Territory opens Temporary Foreign Worker Program

The education department, which handles immigration in the territory, announced that Citizenship and Immigration Canada has approved the TFWP for Yukon employers this morning at a press conference.

Yukon employers may now recruit migrant workers through the Temporary Foreign Worker Program.

The education department, which handles immigration in the territory, announced that Citizenship and Immigration Canada has approved the TFWP for Yukon employers this morning at a press conference.

The main industries that might need seasonal, temporary workers are the tourism and mining industry, Minister of Education Scott Kent said.

The program was “three years in the making,” after consultations with business owners, said immigration manager Marius Curteanu. Asked who exactly wanted the TFWP, considering the Alexco mine has recently complained about the cost of flying employees into the territory, Curteanu did not name any specific employers. “We just administered the program, it’s an employer-driven program,” he said.

Unlike many other provincial jurisdictions, employers in the Yukon do not have to apply for a Labour Market Opinion, which demonstrates a lack of local workers in the industry a migrant worker will be recruited to. Instead, employers will be able to expedite the process.

However, local workers will be given the first chance at the jobs by requiring employers advertise available jobs for four weeks before resorting to the TFWP.

Any exploitation of the migrant workers will be prevented by working “closely” with the Yukon Workers’ Compensation Health and Safety Board, a press release form the education department states. It’s also “unique,” in that other jurisdictions do not have such a relationship with workers’ compensation boards, it adds.

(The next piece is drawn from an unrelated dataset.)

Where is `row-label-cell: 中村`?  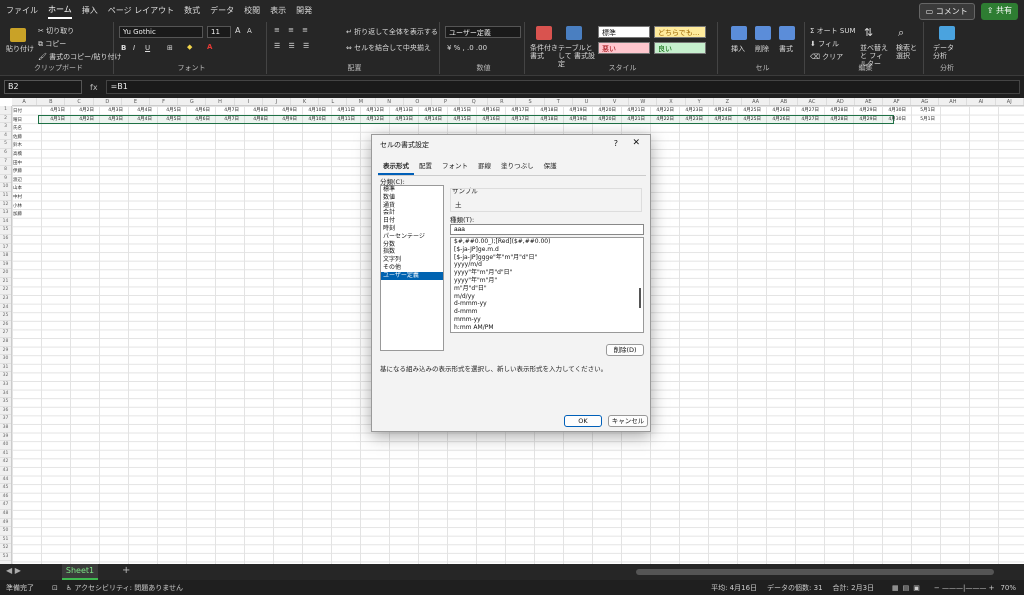
row-label-cell: 中村 is located at coordinates (18, 197).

Workplaces would be inspected before the migrant workers arrive, ensuring labour standards are being met, said Kurt Dieckmann, director of occupational health and safety.

Critics argue that workers are afraid to complain about safety conditions or labour standards because of their temporary status in Canada. Asked if the board would go into workplaces regularly or only when a worker complains, Dieckmann said they will only go “when notified.”

“Whether they’re a temporary foreign worker it does not really matter, the safety of all workers concerns us. What this (partnership) does is it provides us the opportunity to know where the temporary foreign workers are coming in,” he said.

The pilot project will be examined for a year with the possibility of an extension.

The announcement comes after media covered an RBC scandal in April that revealed around 45 Canadians were replaced by migrant workers through the TFWP to cut costs.

In the wake of the scandal, CIC announced that companies can no longer pay workers less than the wages paid to Canadians.

The TFWP is also known for the abuse it allows in other parts of the country. One infamous case is of 77 Filipino restaurant workers at various Denny’s franchises in Vancouver who filed a class action suit for not being paid over-time, not receiving the promised hours in their contracts, and having to pay around $6,000 each to a recruitment agency and their own airfare, which should be covered by the employer. Denny’s settled the case for $1.3 million with the workers in March.